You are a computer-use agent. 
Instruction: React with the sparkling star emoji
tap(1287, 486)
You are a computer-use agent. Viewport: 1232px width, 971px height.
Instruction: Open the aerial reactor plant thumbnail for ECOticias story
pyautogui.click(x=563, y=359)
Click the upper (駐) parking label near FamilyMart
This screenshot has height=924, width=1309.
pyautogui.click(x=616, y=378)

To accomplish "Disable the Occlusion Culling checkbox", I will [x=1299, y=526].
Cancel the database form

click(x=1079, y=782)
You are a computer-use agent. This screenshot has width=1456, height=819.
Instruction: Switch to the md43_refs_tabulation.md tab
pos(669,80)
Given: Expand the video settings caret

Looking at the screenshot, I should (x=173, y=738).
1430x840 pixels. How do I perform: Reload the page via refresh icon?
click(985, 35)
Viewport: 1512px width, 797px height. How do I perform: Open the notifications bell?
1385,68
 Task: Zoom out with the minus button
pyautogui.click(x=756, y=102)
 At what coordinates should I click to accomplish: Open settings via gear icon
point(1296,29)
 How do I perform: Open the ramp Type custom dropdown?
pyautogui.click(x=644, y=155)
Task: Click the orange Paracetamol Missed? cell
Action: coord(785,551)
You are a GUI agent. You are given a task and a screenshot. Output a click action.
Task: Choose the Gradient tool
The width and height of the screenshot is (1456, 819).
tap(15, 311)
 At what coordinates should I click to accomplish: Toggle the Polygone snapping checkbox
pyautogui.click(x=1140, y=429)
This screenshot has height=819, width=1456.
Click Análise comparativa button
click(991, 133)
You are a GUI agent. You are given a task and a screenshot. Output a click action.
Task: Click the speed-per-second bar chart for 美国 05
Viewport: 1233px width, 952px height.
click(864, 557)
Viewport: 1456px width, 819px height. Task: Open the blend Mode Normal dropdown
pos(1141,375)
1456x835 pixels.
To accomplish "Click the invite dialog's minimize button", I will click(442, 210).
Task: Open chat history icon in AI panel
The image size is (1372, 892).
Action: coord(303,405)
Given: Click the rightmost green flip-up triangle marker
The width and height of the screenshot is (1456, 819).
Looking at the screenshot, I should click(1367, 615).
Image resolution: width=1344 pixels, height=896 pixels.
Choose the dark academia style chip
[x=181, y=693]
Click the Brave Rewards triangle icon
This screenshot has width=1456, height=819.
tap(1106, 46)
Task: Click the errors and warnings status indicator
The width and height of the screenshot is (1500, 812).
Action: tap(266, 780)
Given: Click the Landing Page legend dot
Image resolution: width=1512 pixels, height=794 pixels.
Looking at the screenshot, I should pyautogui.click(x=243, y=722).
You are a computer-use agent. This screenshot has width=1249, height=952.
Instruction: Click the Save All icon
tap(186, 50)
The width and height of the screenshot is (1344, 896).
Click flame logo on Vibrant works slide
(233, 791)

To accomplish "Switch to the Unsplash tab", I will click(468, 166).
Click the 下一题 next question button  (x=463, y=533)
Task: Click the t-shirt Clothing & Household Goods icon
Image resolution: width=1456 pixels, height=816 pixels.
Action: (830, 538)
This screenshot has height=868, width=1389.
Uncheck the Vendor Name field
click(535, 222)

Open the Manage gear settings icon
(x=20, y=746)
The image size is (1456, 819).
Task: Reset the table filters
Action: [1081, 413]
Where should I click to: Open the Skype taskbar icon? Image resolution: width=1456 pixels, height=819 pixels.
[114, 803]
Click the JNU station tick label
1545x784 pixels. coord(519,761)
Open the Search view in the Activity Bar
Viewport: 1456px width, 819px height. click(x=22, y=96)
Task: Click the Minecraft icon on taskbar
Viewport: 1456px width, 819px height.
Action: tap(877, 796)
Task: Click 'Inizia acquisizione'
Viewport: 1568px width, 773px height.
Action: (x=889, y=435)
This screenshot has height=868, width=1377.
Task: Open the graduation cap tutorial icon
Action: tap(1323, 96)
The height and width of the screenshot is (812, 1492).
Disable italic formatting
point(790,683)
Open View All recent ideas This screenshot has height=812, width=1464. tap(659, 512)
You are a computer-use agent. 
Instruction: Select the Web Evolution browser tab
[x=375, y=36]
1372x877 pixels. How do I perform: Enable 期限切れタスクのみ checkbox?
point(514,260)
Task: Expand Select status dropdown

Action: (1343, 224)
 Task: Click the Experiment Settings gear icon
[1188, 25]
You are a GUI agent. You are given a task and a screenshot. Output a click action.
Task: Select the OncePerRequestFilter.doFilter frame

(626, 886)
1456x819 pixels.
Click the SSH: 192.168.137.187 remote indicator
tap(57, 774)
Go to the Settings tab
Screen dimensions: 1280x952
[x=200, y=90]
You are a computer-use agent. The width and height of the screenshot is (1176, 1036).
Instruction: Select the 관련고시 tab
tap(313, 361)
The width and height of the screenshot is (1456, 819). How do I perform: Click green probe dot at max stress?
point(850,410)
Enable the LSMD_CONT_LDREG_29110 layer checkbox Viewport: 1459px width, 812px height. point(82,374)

------------------------------------------------------------------------

-- TASK TO COMPLETE --
Here, the records must be output exactly and in full.

-- OUTPUT --
You are a computer-use agent. 
Instruction: React with the sparkling star emoji
tap(1287, 486)
You are a computer-use agent. Viewport: 1232px width, 971px height.
Instruction: Open the aerial reactor plant thumbnail for ECOticias story
pyautogui.click(x=563, y=359)
Click the upper (駐) parking label near FamilyMart
This screenshot has height=924, width=1309.
pyautogui.click(x=616, y=378)

To accomplish "Disable the Occlusion Culling checkbox", I will [x=1299, y=526].
Cancel the database form

click(x=1079, y=782)
You are a computer-use agent. This screenshot has width=1456, height=819.
Instruction: Switch to the md43_refs_tabulation.md tab
pos(669,80)
Given: Expand the video settings caret

Looking at the screenshot, I should (x=173, y=738).
1430x840 pixels. How do I perform: Reload the page via refresh icon?
click(985, 35)
Viewport: 1512px width, 797px height. How do I perform: Open the notifications bell?
1385,68
 Task: Zoom out with the minus button
pyautogui.click(x=756, y=102)
 At what coordinates should I click to accomplish: Open settings via gear icon
point(1296,29)
 How do I perform: Open the ramp Type custom dropdown?
pyautogui.click(x=644, y=155)
Task: Click the orange Paracetamol Missed? cell
Action: coord(785,551)
You are a GUI agent. You are given a task and a screenshot. Output a click action.
Task: Choose the Gradient tool
The width and height of the screenshot is (1456, 819).
tap(15, 311)
 At what coordinates should I click to accomplish: Toggle the Polygone snapping checkbox
pyautogui.click(x=1140, y=429)
This screenshot has height=819, width=1456.
Click Análise comparativa button
click(991, 133)
You are a GUI agent. You are given a task and a screenshot. Output a click action.
Task: Click the speed-per-second bar chart for 美国 05
Viewport: 1233px width, 952px height.
click(864, 557)
Viewport: 1456px width, 819px height. Task: Open the blend Mode Normal dropdown
pos(1141,375)
1456x835 pixels.
To accomplish "Click the invite dialog's minimize button", I will click(442, 210).
Task: Open chat history icon in AI panel
The image size is (1372, 892).
Action: coord(303,405)
Given: Click the rightmost green flip-up triangle marker
The width and height of the screenshot is (1456, 819).
Looking at the screenshot, I should click(1367, 615).
Image resolution: width=1344 pixels, height=896 pixels.
Choose the dark academia style chip
[x=181, y=693]
Click the Brave Rewards triangle icon
This screenshot has width=1456, height=819.
tap(1106, 46)
Task: Click the errors and warnings status indicator
The width and height of the screenshot is (1500, 812).
Action: tap(266, 780)
Given: Click the Landing Page legend dot
Image resolution: width=1512 pixels, height=794 pixels.
Looking at the screenshot, I should pyautogui.click(x=243, y=722).
You are a computer-use agent. This screenshot has width=1249, height=952.
Instruction: Click the Save All icon
tap(186, 50)
The width and height of the screenshot is (1344, 896).
Click flame logo on Vibrant works slide
(233, 791)

To accomplish "Switch to the Unsplash tab", I will click(468, 166).
Click the 下一题 next question button  (x=463, y=533)
Task: Click the t-shirt Clothing & Household Goods icon
Image resolution: width=1456 pixels, height=816 pixels.
Action: (830, 538)
This screenshot has height=868, width=1389.
Uncheck the Vendor Name field
click(535, 222)

Open the Manage gear settings icon
(x=20, y=746)
The image size is (1456, 819).
Task: Reset the table filters
Action: [1081, 413]
Where should I click to: Open the Skype taskbar icon? Image resolution: width=1456 pixels, height=819 pixels.
[114, 803]
Click the JNU station tick label
1545x784 pixels. coord(519,761)
Open the Search view in the Activity Bar
Viewport: 1456px width, 819px height. click(x=22, y=96)
Task: Click the Minecraft icon on taskbar
Viewport: 1456px width, 819px height.
Action: tap(877, 796)
Task: Click 'Inizia acquisizione'
Viewport: 1568px width, 773px height.
Action: (x=889, y=435)
This screenshot has height=868, width=1377.
Task: Open the graduation cap tutorial icon
Action: tap(1323, 96)
The height and width of the screenshot is (812, 1492).
Disable italic formatting
point(790,683)
Open View All recent ideas This screenshot has height=812, width=1464. tap(659, 512)
You are a computer-use agent. 
Instruction: Select the Web Evolution browser tab
[x=375, y=36]
1372x877 pixels. How do I perform: Enable 期限切れタスクのみ checkbox?
point(514,260)
Task: Expand Select status dropdown

Action: (1343, 224)
 Task: Click the Experiment Settings gear icon
[1188, 25]
You are a GUI agent. You are given a task and a screenshot. Output a click action.
Task: Select the OncePerRequestFilter.doFilter frame

(626, 886)
1456x819 pixels.
Click the SSH: 192.168.137.187 remote indicator
tap(57, 774)
Go to the Settings tab
Screen dimensions: 1280x952
[x=200, y=90]
You are a computer-use agent. The width and height of the screenshot is (1176, 1036).
Instruction: Select the 관련고시 tab
tap(313, 361)
The width and height of the screenshot is (1456, 819). How do I perform: Click green probe dot at max stress?
point(850,410)
Enable the LSMD_CONT_LDREG_29110 layer checkbox Viewport: 1459px width, 812px height. point(82,374)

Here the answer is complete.